> **WHAT IS REQUIRED**
Go to the line in the data below that contains "You are a GUI". Write it out exactly, along with every later line through the last, and nothing else.
BEGIN GIVEN RECORDS
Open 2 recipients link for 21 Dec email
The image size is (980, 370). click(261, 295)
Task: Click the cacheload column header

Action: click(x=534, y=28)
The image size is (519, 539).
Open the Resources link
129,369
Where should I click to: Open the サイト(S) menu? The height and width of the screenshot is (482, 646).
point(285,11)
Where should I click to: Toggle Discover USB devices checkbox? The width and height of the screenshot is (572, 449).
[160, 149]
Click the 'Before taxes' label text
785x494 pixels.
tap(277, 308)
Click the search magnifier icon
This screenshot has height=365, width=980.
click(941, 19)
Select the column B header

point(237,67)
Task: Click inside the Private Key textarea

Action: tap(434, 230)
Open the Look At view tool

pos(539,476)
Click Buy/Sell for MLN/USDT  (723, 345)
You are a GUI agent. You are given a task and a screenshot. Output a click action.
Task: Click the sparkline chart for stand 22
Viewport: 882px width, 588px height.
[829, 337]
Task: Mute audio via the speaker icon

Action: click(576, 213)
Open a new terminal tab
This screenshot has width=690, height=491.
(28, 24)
END GIVEN RECORDS
> **EXPECTED OUTPUT**
You are a GUI agent. You are given a task and a screenshot. Output a click action.
Task: Click the sparkline chart for stand 22
Viewport: 882px width, 588px height.
[829, 337]
Task: Mute audio via the speaker icon

Action: click(576, 213)
Open a new terminal tab
This screenshot has width=690, height=491.
(28, 24)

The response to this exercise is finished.